ただの夢にしては、あまりにも生々しすぎた。それが、ユウが目覚めてからの感想だった。

 気がついたとき、彼はひとり草原に立ち、柔らかい土を踏みしめていた。すぐそばには芽吹いた木々が連なる森。鮮やかな色の空を泳ぐ真っ白な雲が、風に乗ってゆっくりと通り過ぎていき、やわらかな陽光が空気を、地面を暖めた。

 春なんだ。ユウは直感的にそう感じた。何気なく、足下に咲いていた小さな野の花に触れてみたが、彼の手は花をすり抜けてしまった。

 幽霊になったのかと思ったが、不思議に恐怖感を感じたり、気が遠くなったりはしなかった。一番恐れているものにいざ自分がなってしまうと、意外に開き直ってしまうものらしい。

 さて、おれはどうすればいいのかな?そう思ったとき、ユウの身体が地面を滑るように移動し始めた。目に見えない力で誘導されているようだった。

 そのまま進むに任せていると、やがて前方に一軒の館が見えてきた。二階建てで、大きさはウルの自分たちの家とさほど変わりはない。石造りで屋根の色や壁の色は異なるが、館が持つ、来訪者を温かく出迎えているような雰囲気は似たものがあった。そのまま木の扉をすり抜けて、中に入る。と、弾けるような子供の笑い声が聞こえてきた。

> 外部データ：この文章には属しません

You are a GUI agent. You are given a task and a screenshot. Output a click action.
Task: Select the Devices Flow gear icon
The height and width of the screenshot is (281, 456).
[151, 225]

 客間に入ってみると、三人の子供たちが遊戯盤に興じていた。対戦しているのは、一番年上と見られる金髪の少年と、一番年下と見られる長い黒髪の少年。それを楽しそうに観戦しているのは、柔らかそうな亜麻色の髪をおさげにした少女と、彼女の肩に乗るオウムだ。盤上は様々な形の黒と白の駒で占められており、ぱっと見では黒い駒が優勢と見られる。

「これでどうだ!」

 金髪の少年が黒い駒を動かす。ユウの目から見ても、これで勝負は決まったな、と思えた。が、黒髪の少年は余裕たっぷりの表情を崩さず、目前に置いてある皿から焼き菓子をひとつ摘み、ぱくりと頬張った。

「ジッタ、悪いけど今日こそはボクが勝つよ」

 金髪の少年が、自らがジッタと呼んだ少年に勝利宣言をする。ジッタに残された道は降参しかないと思えたときだった。

「ごめんねドーガ、今日も勝たせてもらうよ」

 言うなりジッタは、白い駒を取り上げ、おもむろに移動させた。駒が桝目に止まるのと、金髪の少年が「しまった!」という表情を作ったのはほぼ同時だった。そしてその様子を見ていたユウは、「なるほどね、こういう手があったのか」と感心しながら盤を見ていた。

「連敗記録の更新ね、ドーガ」

 おさげの少女が楽しそうに言う。ドーガと呼ばれた少年は仏頂面で焼き菓子をボリボリかじりながら、

「うるさい。ウネは見ているだけだから、そういうことが言えるんだ。次はおまえがやってみろよ」

 その言葉に従うように、今度はウネと呼ばれた少女とジッタが向かい合う。勝負がついたのはそれからまもなくのことだった。

「あーあ、また負けたよ。ウネには敵わないな」

「ドーガが弱すぎるだけよ。大体、考えることがいつも一緒なんだもん」

 ドーガは唖然として、ウネ、ジッタ、遊戯盤を順番に見回していた。ウネからかけられた辛辣な言葉も耳に入っていないらしい。ウネの肩にいるオウムも、ケラケラと笑い声を立てている。

「マグまで笑うのか!なら、カードで勝負だ!」

 ドーガがカードの束を取り上げたとき、玄関の扉を叩く音が聞こえてきた。

「こんなときに誰だよ・・・はーい」

 ドーガが扉を開けると、ひとりの若い男性が立っていた。この季節にはやや暑いのではと思われる、えんじのローブにフード姿。誰だろう?とドーガがいぶかしんでいると、男性は微笑みながら話しかけてきた。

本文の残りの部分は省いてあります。